Danıştay’ın özelge taleplerine İdare’nin cevap vermemesi (zımni ret) işlemine karşı açılan davalardaki kararları da benzer yöndedir. Danıştay 3. Dairesi 26.10.2017 tarihli ve E. 2013/9625, K. 2017/7424 sayılı kararında, mukteza verilmesi talebinin reddine ilişkin işlemin iptali istemiyle açılan davada dava konusu muktezanın, idari davaya konu olabilecek kesin ve yürütülmesi gereken bir işlem olmadığı gerekçesiyle davayı reddeden vergi mahkemesi kararını onamıştır. Danıştay 9. Dairesi de 24.05.2006 tarihli, E. 2004/2916, K. 2006/2076 sayılı kararında, ancak belirli bir hukuki durumu ya da olguyu belirtmekle yetinen, icrailik niteliği olmayan bir nitelik taşıyacağından, zımni ret işleminin idari davaya konu olabilecek kesin ve icrai nitelikte bir işlem olmadığı yönünde görüş beyan etmiştir.

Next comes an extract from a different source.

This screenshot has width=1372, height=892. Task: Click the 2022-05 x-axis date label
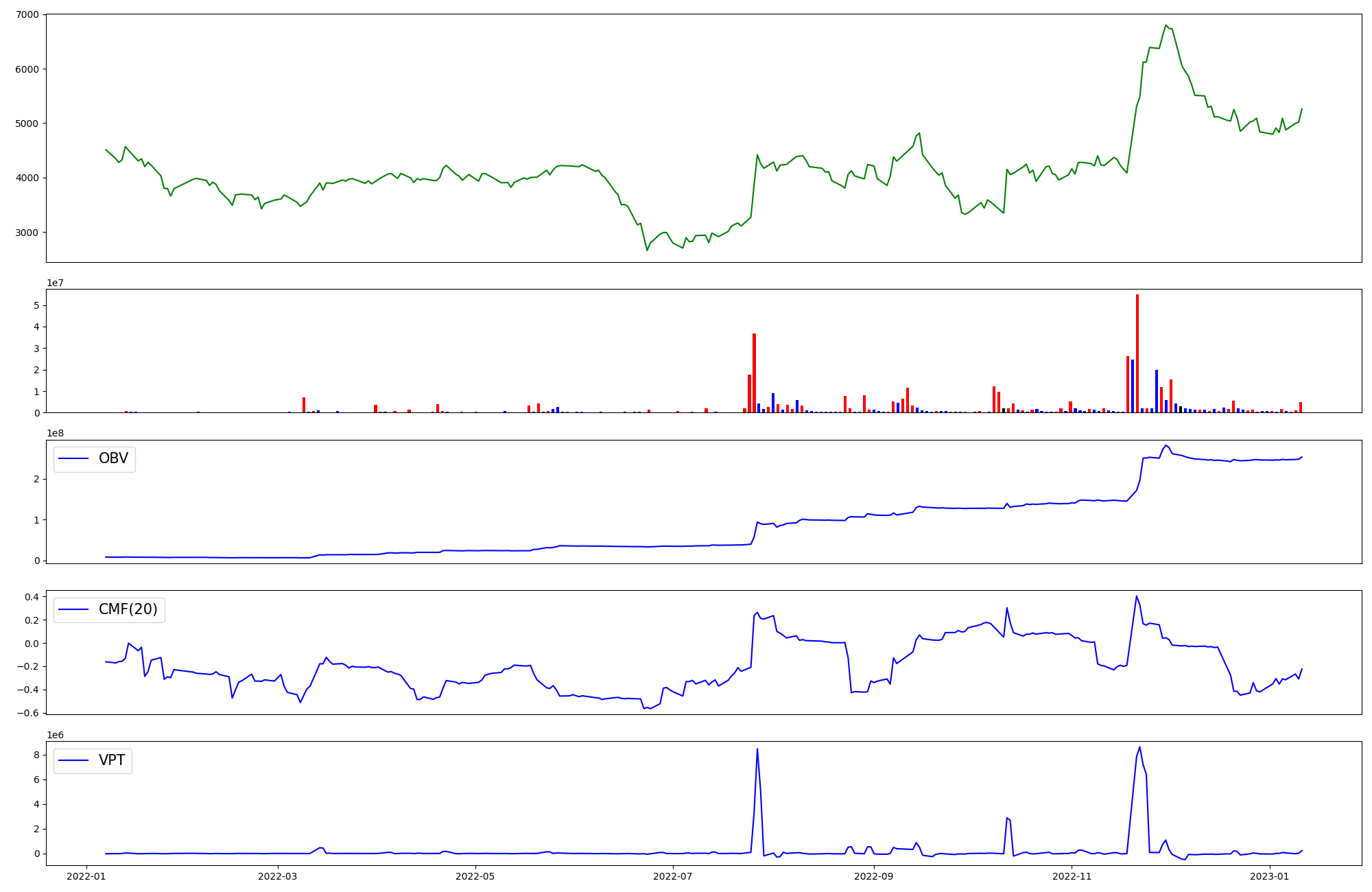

Görüldüğü üzere, Danıştay hem özelgelere hem de özelgelere cevap vermeme işlemine karşı dava açılamayacağı görüşündedir.
Danıştay’ın görüşüne ben de aynı gerekçelerle iştirak ediyorum. Ayrıca, özelgeye cevap verme bağlamında, aksine yasal bir düzenleme olmadığı sürece, İdarenin de Anayasanın 25. maddesinde yer alan “Her ne sebep ve amaçla olursa olsun kimse, düşünce ve kanaatlerini açıklamaya zorlanamaz.” hükmünden yararlanabileceğini düşünüyorum.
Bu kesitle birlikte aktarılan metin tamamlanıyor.